To complete this analysis, we will:
- Source the data from a relational DBMS (SSMS) using SQL
- Transform, summarize and export the data using R and RStudio
- Analyze the data using Excel and Power BI
As you progress in your Analyst career, you'll understand how you can use R and RStudio, Excel and Power BI to directly query relational DBMSs and run the analyses within each of those tools or platforms, which will streamline much of the above.

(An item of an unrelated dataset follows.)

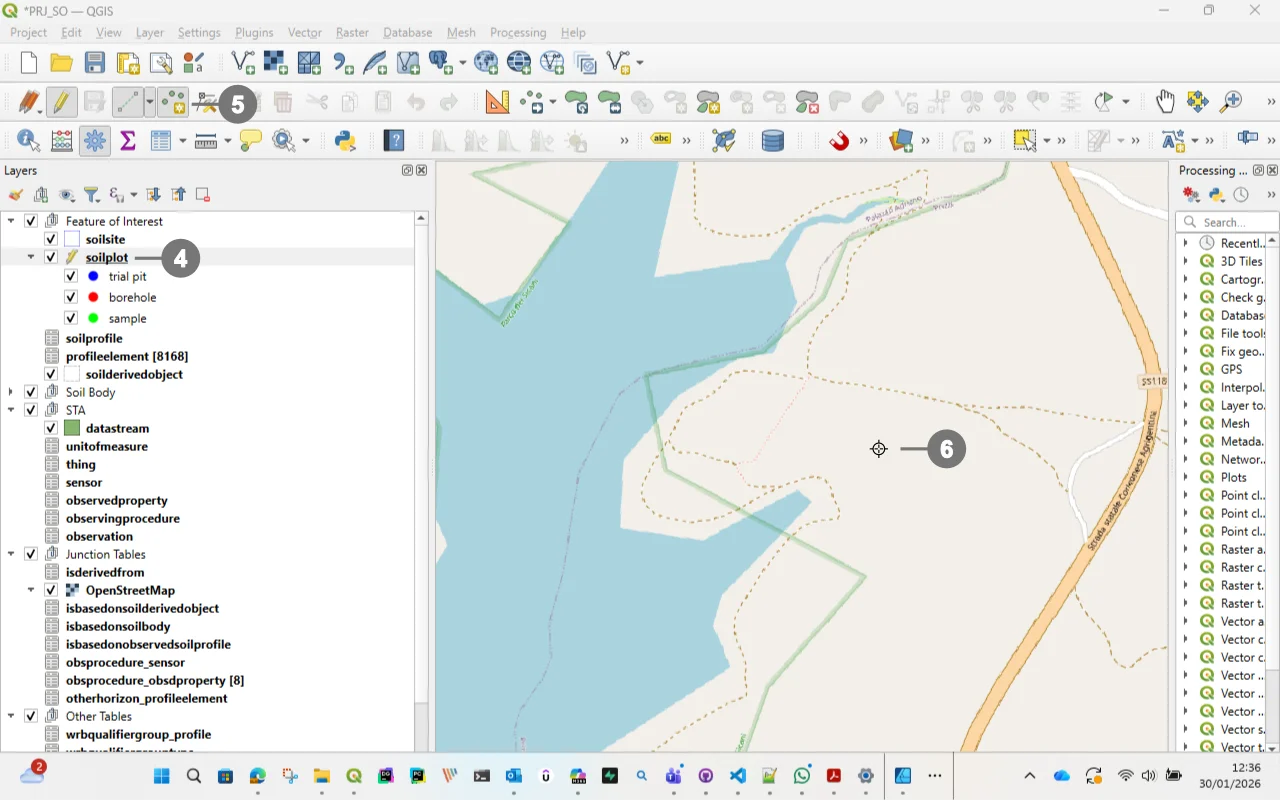1280x800 pixels.
Task: Click the Save Project floppy disk icon
Action: [94, 63]
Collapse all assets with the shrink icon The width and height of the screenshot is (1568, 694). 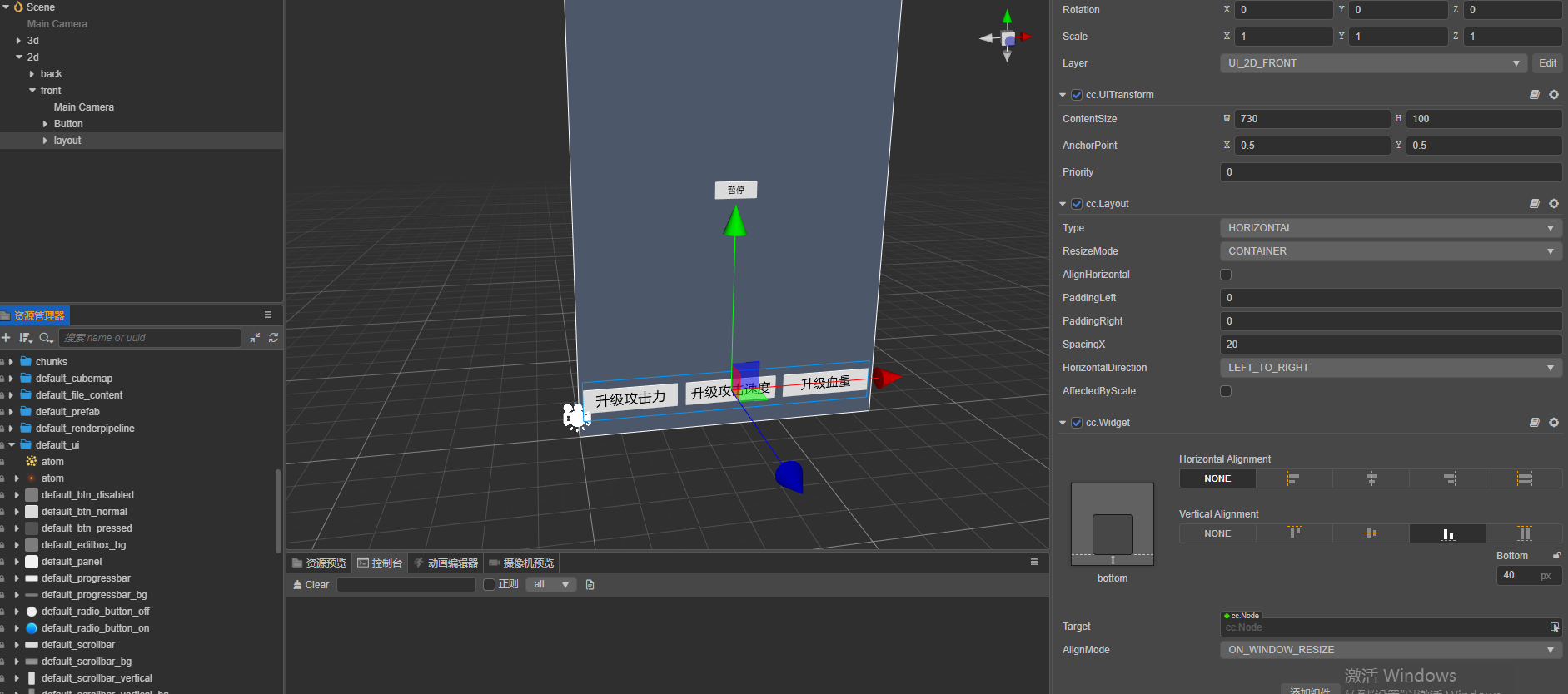pos(255,338)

Sourcing the Power Play Data
We downloaded the hockey data for this analysis from Kaggle. After downloading, we created a local relational database with data (across multiple NHL seasons). This process entailed:
- Creating a new database instance in SQL Express;
- Creating a data architecture for the tables (there is one with the download); and
- Importing the data from the CSV files.
Note that we had to tweak our data definition due to a few inconsistencies with the downloaded CSV files.
Once we had the database up and running and data imported into it, the tables looked as follows:
For this analysis, we didn't need all of the tables and data. To get the power play data, we used the game_skater_stats table. This table had all of the game and individual play data for each player and their team. Note that we also wanted the team name, so we used the JOIN statement on team_id with the team_info table and player_id with the player_info table. The SQL code to get this is below.
SELECT
gs.game_id, gs.player_id, gs.team_id, gs.pp_goals, gs.pp_goals,
gs.pp_assists, gs.even_time_on_ice, gs.pp_time_on_ice,
gs.time_on_ice, ti.team_name, pl.first_name, pl.last_name
FROM
NHL_Hockey_DB.dbo.game_skater_stats AS gs
JOIN
NHL_Hockey_DB.dbo.team_info AS ti
ON
gs.team_id = ti.team_id
JOIN
NHL_Hockey_DB.dbo.player_info AS pl
ON
gs.player_id = pl.player_id;
Below is a snapshot of the results from the above query.
You can right-click the results and click Save Results As to save the query result to a CSV file.
Transforming and Summarizing the Data
With the data in a CSV file, you can now use it in your analytical tool of choice. You could go directly to Excel or Power BI if you want, but to illustrate how you can use R and RStudio, we took a stop there first.
Using RStudio, we first imported the CSV file, transformed the data and summarized it at the team level. For example, in the following code snippet you can see that we first imported the data into RStudio, added headers to the file, combined the FIRST_NAME and LAST_NAME elements to be PLAYER_NAME and then created a smaller dataset with fewer elements.
...
player_data_df = read.csv("player_level_pp_game_data.csv")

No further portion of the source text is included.